Gene2Lead offers its customers the possibility to determine and optimize the stability of their targets and to detect and characterize their interactions with potential binders through three complementary technologies;
- Scanning Fluorescence (DSF); stability of the protein is determined by measuring the fluorescence of a probe whose fluorescence properties fluctuates upon binding in a hydrophobic environment. The protein is submitted to a regular increase in temperature and its denaturation (that exposes natively buried hydrophobic regions) is revealed by an increase of the fluorescence of the probe. The temperature at which the protein melts can then be calculated and is used to compare different runs. This technology is broadly used to determine optimal conditions for the study of the protein of interest, such as buffer, pH, ionic strength variations. It is also applied to the detection of partners (ions, substrates, inhibitors) that stabilize the protein and increase its melting temperature upon binding. Our DSF assays are carried on in a standard 96-well format using an iCycler (Biorad).
- Differential Static Light Scattering (DSLS); this technology (Larsson et al., 2011) is similar to the DSF in the sense that it also measures the thermal stability of the protein. But instead of using a probe, it detects the absorption of aggregates produced after denaturation. When the protein harbours natively exposed hydrophobic surfaces, DSLS is then the method of choice. As well as DSF, DSLS main application is the detection of optimal conditions and ligands. Assays are performed in 384-well plate on a Stargazer-384 (Harbringer Biotech).

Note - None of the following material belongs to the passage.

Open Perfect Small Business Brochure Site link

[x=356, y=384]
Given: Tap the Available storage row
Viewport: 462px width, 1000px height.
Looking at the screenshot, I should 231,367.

- Isothermal Titration Calorimetry (ITC); An ITC experiment measures the heat produced or absorbed when a ligand binds to a protein. This method allows direct determination of the thermodynamic constants characterizing this event, such as the number of binding sites, the enthalpic and entropic variation upon binding and the Kd value. It can then be used to compare the affinities of different ligands for a same target and is, thus, one of the major technologies in drug discovery processes. The assays are run on a ITC200 (Microcal), one of the most sensitive devices.
Gene2Leads services consists in helping our customers to design their experiment, running the experiments and providing assistance in interpreting the results.
- Larsson, Jansson, Åberg & Nordlund: Efficiency of hit generation and structural characterization in fragment-based ligand discovery. Curr Opin Chme Biol 2011, 15:482-488.